As Georgia focuses its attention increasingly toward India, local entrepreneur Ani Agnihotri is ready to help Atlanta businesses enter the Indian market with his newly established company, USIBRC LLC.
USIBRC, or the U.S.-India Business and Research Center, is conducting market research, setting up business meetings and organizing capital for U.S. companies looking to invest in or trade with India, Mr. Agnihotri told GlobalAtlanta.
The seven-person company enlists industry consultants to specialize in the autoparts, information technology, light manufacturing and services sectors, he said.
“We marry their industry expertise in vertical markets with our knowledge and contacts within the Indian market,” said Mr. Agnihotri, a native of New Delhi, who has developed some of his contacts in India as president and CEO of software development company, IIIrd Millennium Inc., which he co-founded in 2001.
IIIrd Millennium provides software solutions for the healthcare and technology industries, outsourcing software development operations to India.
Mr. Agnihotri has also developed contacts with Indian business professionals in both Georgia and his home country since opening the Georgia-Indo American Chamber of Commerce in 2000.
Through his work with the chamber, Mr. Agnihotri has developed insight into the Georgia-India business relationship, which he believes should only get stronger, he said, noting that he supported Georgia’s efforts to open a representative office in the country.
“If we don’t have an office there, we’re missing the boat. We’re letting other states get ahead of us,” he said. Georgia Department of Economic Development Commissioner Ken Stewart traveled to India in the spring to scout out potential sites to open a state office there.
In addition to IT, automotive, manufacturing and service sectors, Mr. Agnihotri also sees collaborative opportunities for U.S. and Indian businesss in the film industry.
“I think in the future, a lot of what will happen between Hollywood and Bollywood will be similar to what’s happening between the U.S. and India in the IT market right now,” he said of the two countries’ film industries.
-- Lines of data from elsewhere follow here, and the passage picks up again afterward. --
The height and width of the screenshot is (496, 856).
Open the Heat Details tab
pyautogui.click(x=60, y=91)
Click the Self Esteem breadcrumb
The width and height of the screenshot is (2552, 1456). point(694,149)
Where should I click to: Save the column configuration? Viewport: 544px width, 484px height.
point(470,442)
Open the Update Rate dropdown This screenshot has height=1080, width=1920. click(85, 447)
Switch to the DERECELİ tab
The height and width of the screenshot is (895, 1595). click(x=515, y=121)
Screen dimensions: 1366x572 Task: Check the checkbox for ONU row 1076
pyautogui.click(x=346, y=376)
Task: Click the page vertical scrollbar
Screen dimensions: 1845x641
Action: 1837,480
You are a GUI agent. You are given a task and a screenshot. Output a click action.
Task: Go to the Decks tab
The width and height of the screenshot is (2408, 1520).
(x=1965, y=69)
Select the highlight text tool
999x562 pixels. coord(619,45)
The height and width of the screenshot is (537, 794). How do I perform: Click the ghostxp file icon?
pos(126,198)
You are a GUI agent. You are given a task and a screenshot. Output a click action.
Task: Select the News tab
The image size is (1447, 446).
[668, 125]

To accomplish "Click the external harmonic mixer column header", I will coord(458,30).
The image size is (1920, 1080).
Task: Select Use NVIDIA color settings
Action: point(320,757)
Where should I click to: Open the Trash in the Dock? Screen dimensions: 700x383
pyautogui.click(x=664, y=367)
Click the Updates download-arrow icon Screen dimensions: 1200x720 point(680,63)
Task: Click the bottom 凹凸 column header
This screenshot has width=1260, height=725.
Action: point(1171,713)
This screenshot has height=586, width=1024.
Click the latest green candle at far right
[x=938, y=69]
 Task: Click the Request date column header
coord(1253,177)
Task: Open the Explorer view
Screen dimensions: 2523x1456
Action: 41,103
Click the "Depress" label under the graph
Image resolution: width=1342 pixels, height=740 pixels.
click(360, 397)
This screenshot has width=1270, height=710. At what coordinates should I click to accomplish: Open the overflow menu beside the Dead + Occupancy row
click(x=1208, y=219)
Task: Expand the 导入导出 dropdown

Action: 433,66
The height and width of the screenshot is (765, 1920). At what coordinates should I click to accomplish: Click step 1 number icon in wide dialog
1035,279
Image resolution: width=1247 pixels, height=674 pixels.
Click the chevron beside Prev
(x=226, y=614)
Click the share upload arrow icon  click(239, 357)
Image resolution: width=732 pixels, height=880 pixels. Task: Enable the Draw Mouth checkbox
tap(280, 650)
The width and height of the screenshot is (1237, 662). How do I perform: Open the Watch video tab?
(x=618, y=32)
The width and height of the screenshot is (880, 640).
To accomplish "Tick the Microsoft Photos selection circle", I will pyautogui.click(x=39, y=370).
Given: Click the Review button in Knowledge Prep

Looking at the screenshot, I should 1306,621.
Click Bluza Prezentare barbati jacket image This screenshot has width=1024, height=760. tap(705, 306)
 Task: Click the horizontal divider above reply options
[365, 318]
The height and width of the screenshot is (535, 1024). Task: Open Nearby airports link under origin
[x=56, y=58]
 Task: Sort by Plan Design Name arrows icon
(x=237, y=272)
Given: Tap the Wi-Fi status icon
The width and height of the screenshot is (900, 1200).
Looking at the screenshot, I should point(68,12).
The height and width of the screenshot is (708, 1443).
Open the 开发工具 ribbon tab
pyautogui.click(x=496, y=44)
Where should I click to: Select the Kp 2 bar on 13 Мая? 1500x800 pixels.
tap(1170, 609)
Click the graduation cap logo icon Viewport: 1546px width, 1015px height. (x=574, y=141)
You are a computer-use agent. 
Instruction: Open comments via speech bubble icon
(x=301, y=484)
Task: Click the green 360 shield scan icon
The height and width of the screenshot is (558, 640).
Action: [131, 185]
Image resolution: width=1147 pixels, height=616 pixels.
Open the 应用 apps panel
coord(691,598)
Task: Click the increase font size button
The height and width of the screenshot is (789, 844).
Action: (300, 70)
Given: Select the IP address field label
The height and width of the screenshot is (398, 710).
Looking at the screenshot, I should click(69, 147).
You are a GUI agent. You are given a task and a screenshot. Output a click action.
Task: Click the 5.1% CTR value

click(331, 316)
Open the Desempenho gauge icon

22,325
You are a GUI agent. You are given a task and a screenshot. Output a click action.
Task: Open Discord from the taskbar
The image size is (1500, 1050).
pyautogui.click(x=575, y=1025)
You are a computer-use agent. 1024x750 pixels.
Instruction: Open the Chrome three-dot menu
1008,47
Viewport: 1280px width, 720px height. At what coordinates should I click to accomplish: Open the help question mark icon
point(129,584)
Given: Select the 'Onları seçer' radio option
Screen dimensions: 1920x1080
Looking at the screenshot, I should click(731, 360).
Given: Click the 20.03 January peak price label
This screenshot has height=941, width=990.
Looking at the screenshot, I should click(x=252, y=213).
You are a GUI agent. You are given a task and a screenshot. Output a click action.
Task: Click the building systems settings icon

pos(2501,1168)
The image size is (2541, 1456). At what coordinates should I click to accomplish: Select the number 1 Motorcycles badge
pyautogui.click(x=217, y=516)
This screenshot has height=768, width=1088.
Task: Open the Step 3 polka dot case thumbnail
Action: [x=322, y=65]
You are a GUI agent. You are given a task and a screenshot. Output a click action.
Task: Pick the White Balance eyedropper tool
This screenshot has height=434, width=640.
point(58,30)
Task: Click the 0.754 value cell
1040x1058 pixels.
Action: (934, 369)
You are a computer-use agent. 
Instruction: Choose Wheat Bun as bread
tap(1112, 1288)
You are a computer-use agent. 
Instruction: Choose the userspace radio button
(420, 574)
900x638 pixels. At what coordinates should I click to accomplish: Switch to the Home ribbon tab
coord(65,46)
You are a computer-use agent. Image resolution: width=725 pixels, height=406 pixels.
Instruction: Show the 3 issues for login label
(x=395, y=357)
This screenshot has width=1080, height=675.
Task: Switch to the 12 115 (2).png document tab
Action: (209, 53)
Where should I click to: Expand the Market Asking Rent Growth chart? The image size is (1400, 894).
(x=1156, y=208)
He suggested that pre- and post-movie production might start being outsourced to India, that an increasing number of Indian actors would start appearing in American-made films and that major U.S.-based production companies would do more work in India.
He cited such U.S. production companies as Fox Searchlight Pictures, Sony Pictures Entertainment and Viacom as having already worked in India.
And Indian production companies might even start coming to the U.S. to film their movies, he said.
“They go to London all the time,” Mr. Agnihotri said, adding that Georgia had just as good of a shot as the United Kingdom at attracting Indian filmmakers.
While USIBRC has not worked on film-related projects since opening in February, Mr. Agnihotri’s contacts extend into India’s film production industry, and he looks forward to linking Georgia businesses to the industry, he said.
In addition to working with USIBRC, IIIrd Millennium and the Georgia-Indo American Chamber, Mr. Agnihotri also organizes an annual Indian film festival at the High Museum of Art in May.
This year’s festival opened with remarks from Georgia’s economic development commissioner, Mr. Stewart.